To do -
Rewrite the material below as a numbered list, skipping any blank lines. Leave the pictures out of your version.

Data on finding visible targets:

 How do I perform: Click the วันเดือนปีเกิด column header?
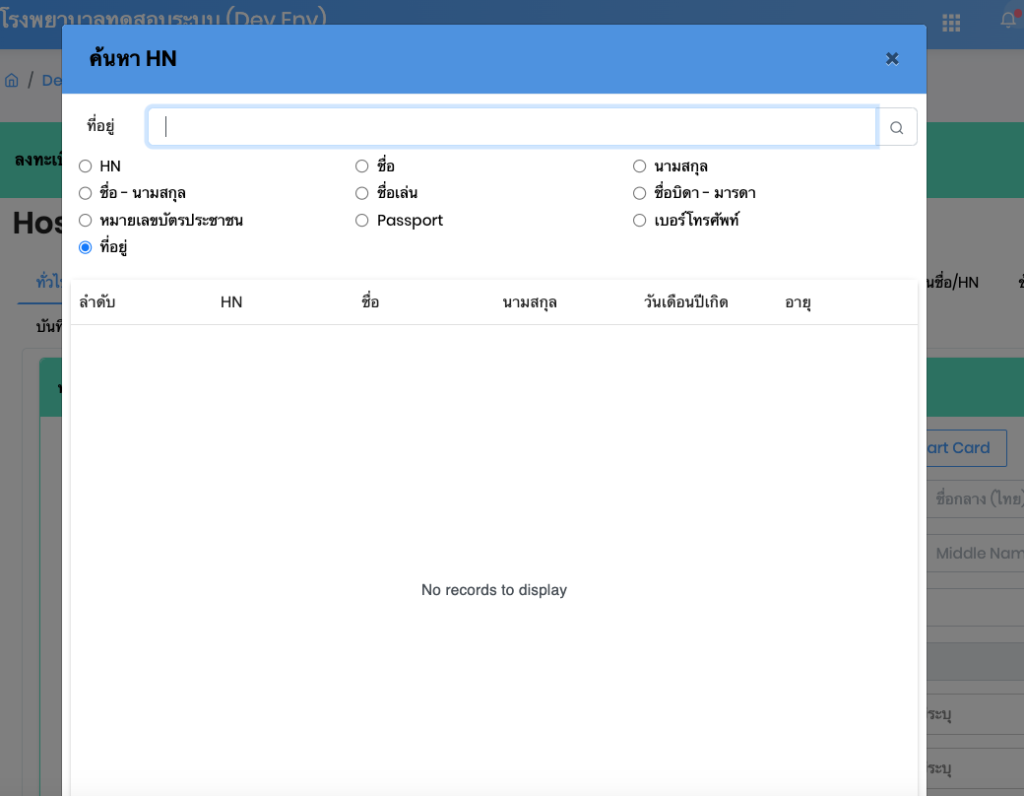686,302
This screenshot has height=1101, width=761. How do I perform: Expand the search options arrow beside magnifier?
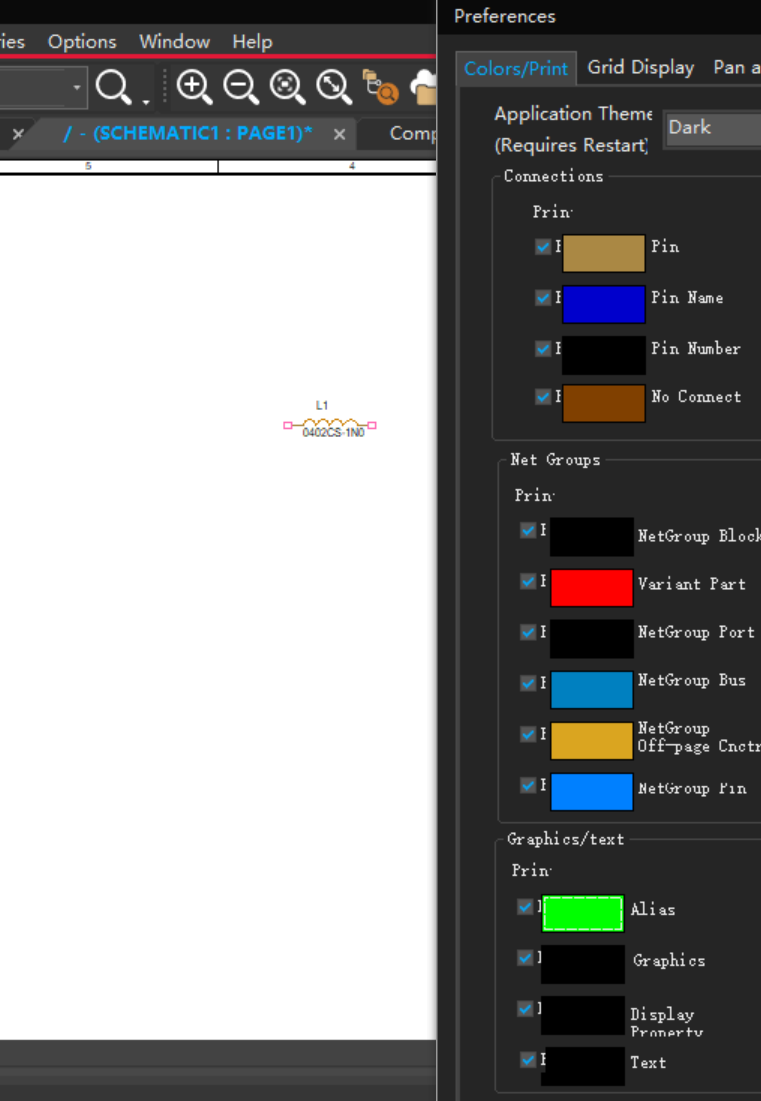(145, 99)
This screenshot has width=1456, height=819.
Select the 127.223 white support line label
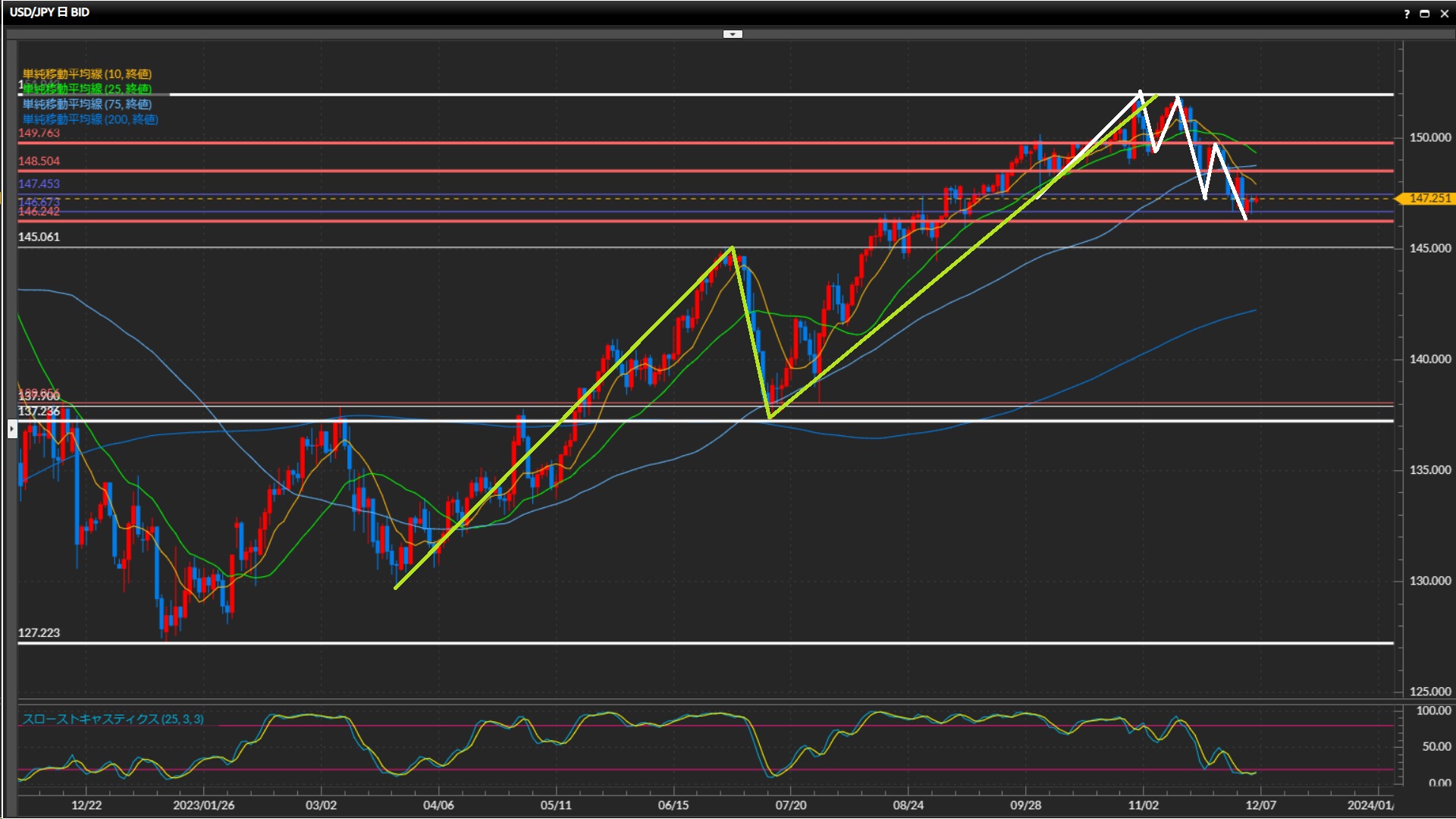point(39,632)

Task result -
1.  How do I perform: Click the วันเดือนปีเกิด column header?
2. 686,302
3. This screenshot has height=1101, width=761. How do I perform: Expand the search options arrow beside magnifier?
4. (145, 99)
5. This screenshot has width=1456, height=819.
6. Select the 127.223 white support line label
7. point(39,632)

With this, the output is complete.